Role in Inflammation and Vasodilation
Insulin’s actions within endothelial cells and macrophages have an anti-inflammatory effect on the body. Within endothelial cells, insulin stimulates the expression of endothelial nitric oxide synthase (eNOS). eNOS functions to release nitric oxide (NO), which leads to vasodilation. Insulin suppresses nuclear factor-kappa-B (NF-kB) found intracellularly in endothelial cells. Endothelial NF-KB activates the expression of adhesion molecules, E-selectin, and ICAM-1, which release soluble cell adhesion molecules into the circulation. Studies have linked the presence of cell adhesion molecules on vascular endothelium to the development of atherosclerotic arterial plaques.

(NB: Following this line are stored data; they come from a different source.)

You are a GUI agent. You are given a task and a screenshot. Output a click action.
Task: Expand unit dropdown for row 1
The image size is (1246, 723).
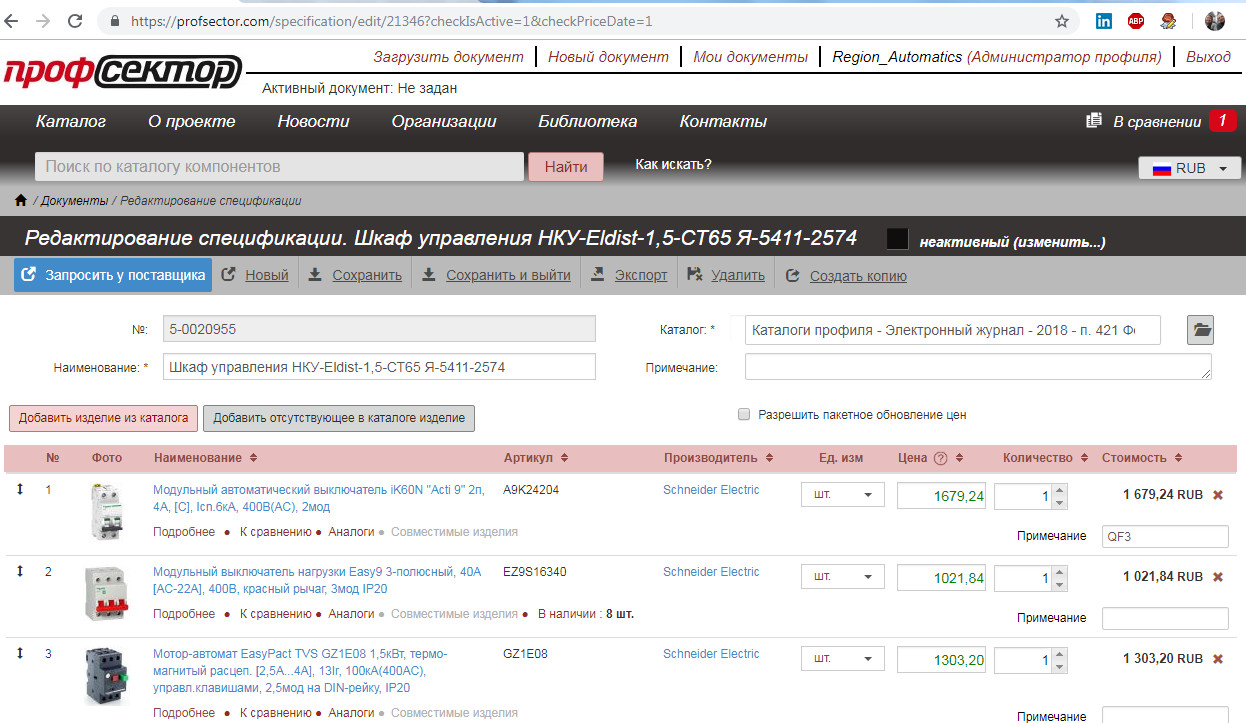tap(842, 494)
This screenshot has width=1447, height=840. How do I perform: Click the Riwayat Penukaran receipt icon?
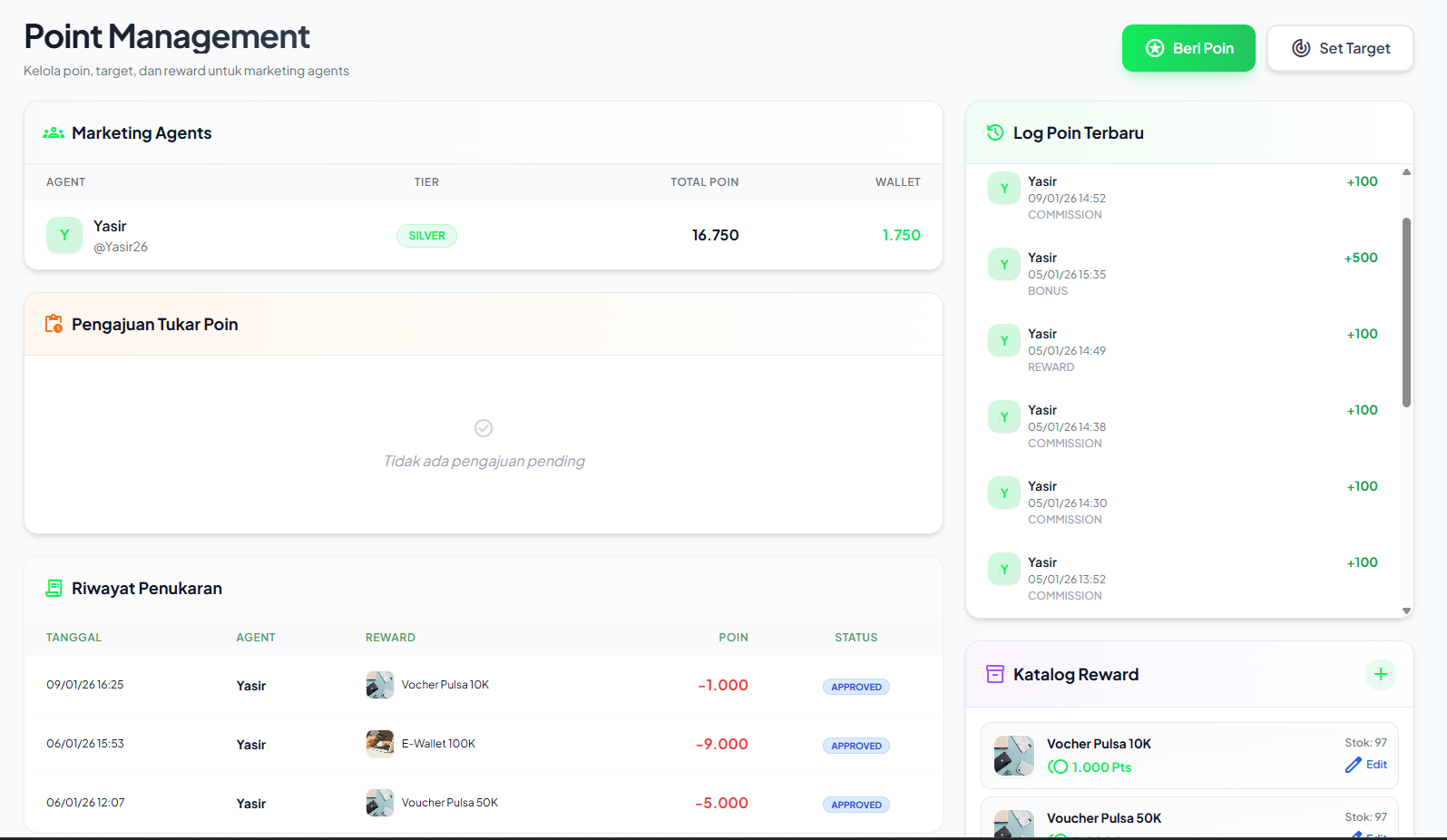(x=54, y=588)
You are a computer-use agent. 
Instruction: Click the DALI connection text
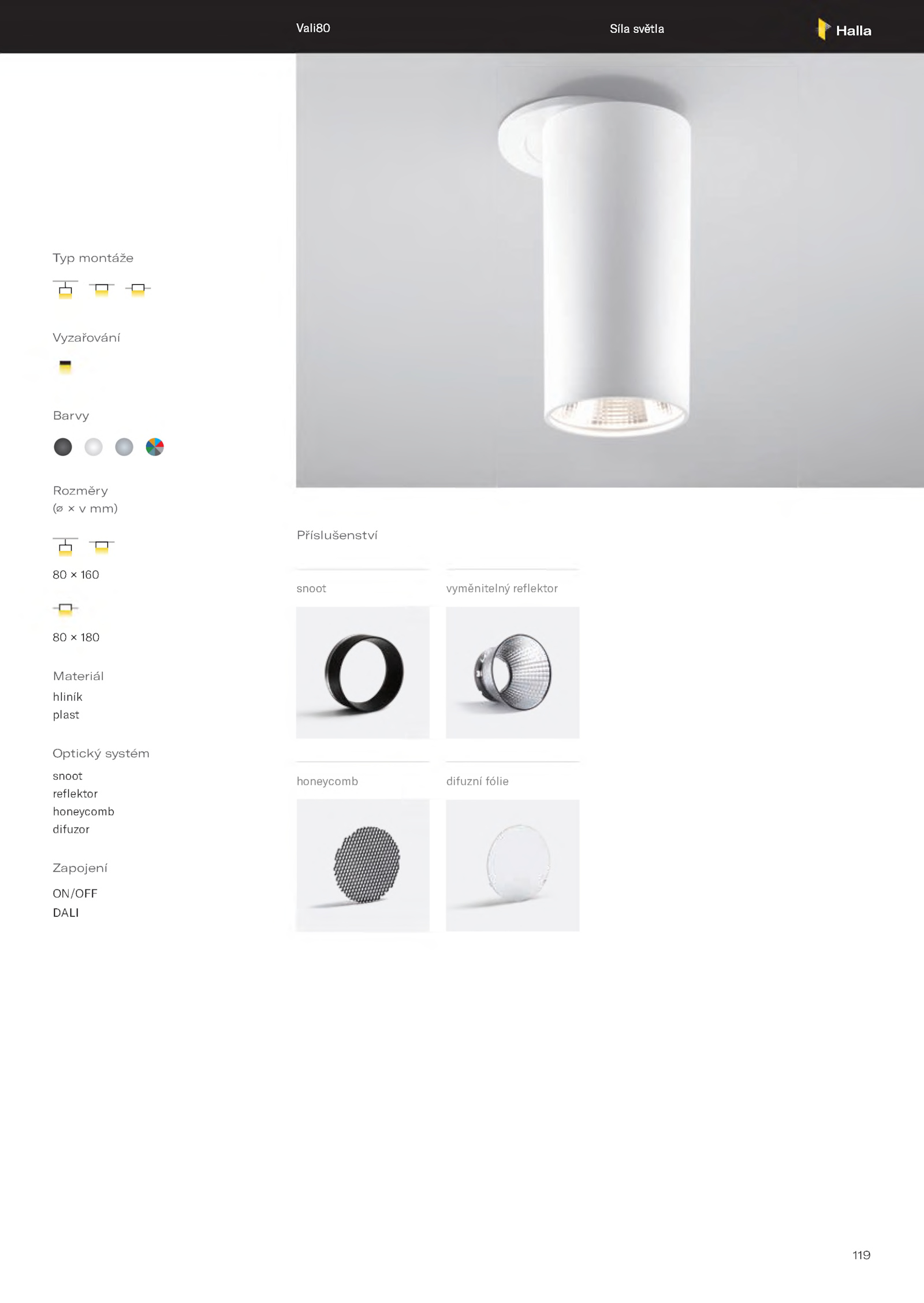pos(66,913)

Insulin suppresses the generation of O2 radicals and reactive oxygen species (ROS). Within the macrophage, insulin inhibits NADPH oxidase expression by suppressing 1 of its key components, p47phox. NADPH oxidase aids in generating oxygen radicals, activating the NF-kB kinase beta inhibitor (IKKB). IKKB phosphorylates IkB, leading to its degradation. This degradation releases NF-kB, allowing for its translocation in the macrophage’s nucleus. Once in the nucleus, NF-kB stimulates gene transcription of pro-inflammatory proteins that are released into the circulation, such as inducible nitric oxide synthase (iNOS), tumor necrosis factor-alpha (TNF-alpha), interleukin-6 (IL-6), interleukin-8 (IL-8), monocyte chemoattractant protein (MCP-1), and matrix metalloproteinase (MMP).
Clinical Significance
There is a group of metabolic diseases in which the body experiences chronic hyperglycemia. Type 1, insulin-dependent diabetes mellitus is when the pancreas has low or absent insulin production. Type 2, insulin-independent diabetes mellitus (DM) is a condition in which the body produces insulin but cannot keep up with its glucose metabolic demands effectively. This supply and demand mismatch leads to insulin resistance and abnormal glucose metabolism. In both type 1 and type 2 DM, glucose remains elevated in the bloodstream because its proper transport into cells and metabolism is not occurring normally. Type 2 DM has reached epidemic standards within the United States. This is of significant concern due to the vast complications caused by DM. These include neuropathy, renal failure, retinopathy, cardiovascular disease, and peripheral vascular disease.[5][6][7][8][9]
During the early stage of type 2 DM development, although the body experiences high blood glucose levels, the pancreatic beta cells produce enough insulin to maintain euglycemia. Insulin production becomes ineffective for adequate glucose metabolism when part of the insulin-mediated glucose uptake cascade is dysfunctional. Specifically, glucose transport across the plasma membrane via GLUT-4 transporters becomes impaired, causing insulin resistance to glycogenesis in muscle cells. GLUT-4 transporter impairment may occur due to persistent hyperglycemia or may have been inherently present.[10][11]